Tekstfragment
────────────────────
Artikel 6 Opgravingen en ruimen

Uitdrukkelijk is gesteld dat bij opgraving van een lichaam of bij ruiming van een of meer graven alleen de personen aanwezig mogen zijn die met de werkzaamheden zijn belast. De aard van de werkzaamheden bij het opgraven en ruimen van graven brengt met zich mee dat het bezwaarlijk is om toe te staan dat anderen hierbij aanwezig zijn.

Artikel 7 Kennisgeving begraven en asbezorging, openen en sluiten van het graf

De as kan volgens artikel 62 van de Wet op de lijkbezorging worden bijgezet in of op een graf dan wel op een afzonderlijke plaats, meestal een urnennis.

Bij het begraven van een lijk binnen 36 uur is omwille van urgentie uitsluitend toestemming van de burgemeester noodzakelijk.

De Wet op de lijkbezorging schrijft voor dat de behandelend arts of de gemeentelijke lijkschouwer een verklaring van overlijden afgeeft aan de ambtenaar van de burgerlijke stand (artikel 12). Vervolgens geeft deze schriftelijk verlof tot begraven of cremeren (ar-tikel 11). Dit verlof dient te worden overlegd aan de beheerder. Door de medewerking aan de begrafenis te weigeren wanneer dit verlof niet in zijn bezit is voldoet de beheer-der aan de wettelijke vereisten.

Lid 5

Er mag van worden uitgegaan dat het stoffelijk overschot van de rechthebbende zelf in het particuliere graf mag worden bijgezet. Het verzoek tot overschrijving van het recht dient in dit geval wel vóór de bijzetting te worden gedaan volgens artikel 12, tweede lid.
────────────────────
Geëxtraheerde items
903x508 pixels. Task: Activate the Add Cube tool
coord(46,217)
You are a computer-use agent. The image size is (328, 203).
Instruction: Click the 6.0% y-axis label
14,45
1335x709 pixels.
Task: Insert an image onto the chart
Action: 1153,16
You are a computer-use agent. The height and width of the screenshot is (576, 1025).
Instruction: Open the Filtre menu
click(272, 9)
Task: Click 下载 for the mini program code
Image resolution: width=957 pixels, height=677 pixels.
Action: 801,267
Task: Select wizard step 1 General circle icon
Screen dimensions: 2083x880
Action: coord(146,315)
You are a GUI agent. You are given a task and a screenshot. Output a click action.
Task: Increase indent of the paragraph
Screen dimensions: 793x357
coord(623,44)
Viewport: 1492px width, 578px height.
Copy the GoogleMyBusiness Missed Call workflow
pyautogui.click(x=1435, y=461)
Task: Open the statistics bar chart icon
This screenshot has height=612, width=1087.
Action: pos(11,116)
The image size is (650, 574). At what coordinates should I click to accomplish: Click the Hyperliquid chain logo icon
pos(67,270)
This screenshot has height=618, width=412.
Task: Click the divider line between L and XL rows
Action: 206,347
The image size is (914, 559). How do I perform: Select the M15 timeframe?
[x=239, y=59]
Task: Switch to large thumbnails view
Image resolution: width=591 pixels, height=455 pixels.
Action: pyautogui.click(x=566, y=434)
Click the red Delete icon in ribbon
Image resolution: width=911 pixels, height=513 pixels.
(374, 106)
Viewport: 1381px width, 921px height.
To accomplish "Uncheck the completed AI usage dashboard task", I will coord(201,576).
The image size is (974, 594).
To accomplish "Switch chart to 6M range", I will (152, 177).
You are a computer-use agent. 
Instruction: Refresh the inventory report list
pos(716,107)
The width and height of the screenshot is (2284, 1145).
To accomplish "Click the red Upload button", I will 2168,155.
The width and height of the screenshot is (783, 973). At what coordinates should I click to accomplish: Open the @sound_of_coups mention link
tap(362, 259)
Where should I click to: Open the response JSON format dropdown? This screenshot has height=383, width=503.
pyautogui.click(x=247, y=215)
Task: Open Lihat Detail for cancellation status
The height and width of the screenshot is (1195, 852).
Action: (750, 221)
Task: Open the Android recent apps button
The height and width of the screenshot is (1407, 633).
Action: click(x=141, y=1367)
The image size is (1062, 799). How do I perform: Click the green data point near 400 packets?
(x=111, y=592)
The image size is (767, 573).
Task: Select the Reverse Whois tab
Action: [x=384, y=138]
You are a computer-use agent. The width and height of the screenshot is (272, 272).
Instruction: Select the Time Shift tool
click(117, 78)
────────────────────
Citeer alstublieft uit het tekstfragment over opgravingen en begraven alles vanaf "De as kan volgens" tot en met "de wettelijke vereisten.".

De as kan volgens artikel 62 van de Wet op de lijkbezorging worden bijgezet in of op een graf dan wel op een afzonderlijke plaats, meestal een urnennis.

Bij het begraven van een lijk binnen 36 uur is omwille van urgentie uitsluitend toestemming van de burgemeester noodzakelijk.

De Wet op de lijkbezorging schrijft voor dat de behandelend arts of de gemeentelijke lijkschouwer een verklaring van overlijden afgeeft aan de ambtenaar van de burgerlijke stand (artikel 12). Vervolgens geeft deze schriftelijk verlof tot begraven of cremeren (ar-tikel 11). Dit verlof dient te worden overlegd aan de beheerder. Door de medewerking aan de begrafenis te weigeren wanneer dit verlof niet in zijn bezit is voldoet de beheer-der aan de wettelijke vereisten.